There is much that is interesting in Sue Healey’s Platform Paper published by Currency Press on 1 August 2019. What I found very readable was the information about Healey’s early career. There were her early dancing days in New Zealand, her father’s interest in making Super 8 movies, the nuns who taught her at school, her move to Australia, her student days at the Victorian College of the Arts, and her work with Nanette Hassall and DanceWorks. It was good too to read her discussion of the various processes she has gone through to develop her exceptional film making techniques, her thoughts on the various short films she made, and her remarks on her more recent move to making longer works. Some of her films have been reviewed on this website, most recently Eileen, and I have thoroughly enjoyed writing about them.
All this background leads in the Platform Paper to the three provocations Healey presents at the end of the paper. They basically relate to the role of independent dance and independent artists in society and culture. In a slightly abbreviated form the provocations are:
- Independent dance artists deserve to be funded in a more realistic and sustainable manner.
- Dance must extend its boundaries without losing sight of its own intrinsic qualities as a discipline.
- We need an active debate about why dance continues to be relevant, who creates this relevance, and how to generate new opportunities for artists.
What bothers me, however, is the reliance throughout the paper on what I think has become a cliché: dance is ephemeral (with the often unspoken but usually implied notion that, as a result, dance has nothing much to offer conceptually, intellectually or any other ‘-ually’ word). I realise, of course, that Healey does not fall into the category of someone who thinks that dance has no lasting value because it is ephemeral, but many do think that way. Of course dance is ephemeral but so is anything we see (or hear) in the theatre. Is it the existence of words and a script connected with a play, or the existence of musical notation in a concert that causes many to think that these art forms are not so ephemeral and therefore more worthy in some way?

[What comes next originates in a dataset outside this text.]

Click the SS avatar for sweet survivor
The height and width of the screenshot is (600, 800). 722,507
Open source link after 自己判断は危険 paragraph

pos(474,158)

As it happens there are dance works these days that use words in various circumstances and for various reasons. Lloyd Newson’s creations come to mind immediately. And, of course, Healey first ventured into film making to ‘make dance stay around for a bit longer’.

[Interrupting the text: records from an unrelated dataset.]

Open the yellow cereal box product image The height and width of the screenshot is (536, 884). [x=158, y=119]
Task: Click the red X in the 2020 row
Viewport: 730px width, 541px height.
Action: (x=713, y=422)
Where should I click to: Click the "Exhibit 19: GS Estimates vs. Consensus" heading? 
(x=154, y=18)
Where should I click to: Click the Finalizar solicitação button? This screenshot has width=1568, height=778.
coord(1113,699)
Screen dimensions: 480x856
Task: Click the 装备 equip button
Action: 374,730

Despite the above, I really enjoyed Healey’s paper, and the Vimeo links to selections from her film works are a bonus. But I would have loved the paper to have had a fourth provocation that questions the notion of ephemerality in the arts and how people outside the immediate dance world can be persuaded that this does not make dance an inferior art form. We always seem to be justifying its presence.
Capturing the vanishing: a choreographer and film by Sue Healey. Platform Paper No. 60, August 2019. (Sydney: Currency House). More information at www.currencyhouse.org.au
For more about Sue Healey on this website follow this tag link.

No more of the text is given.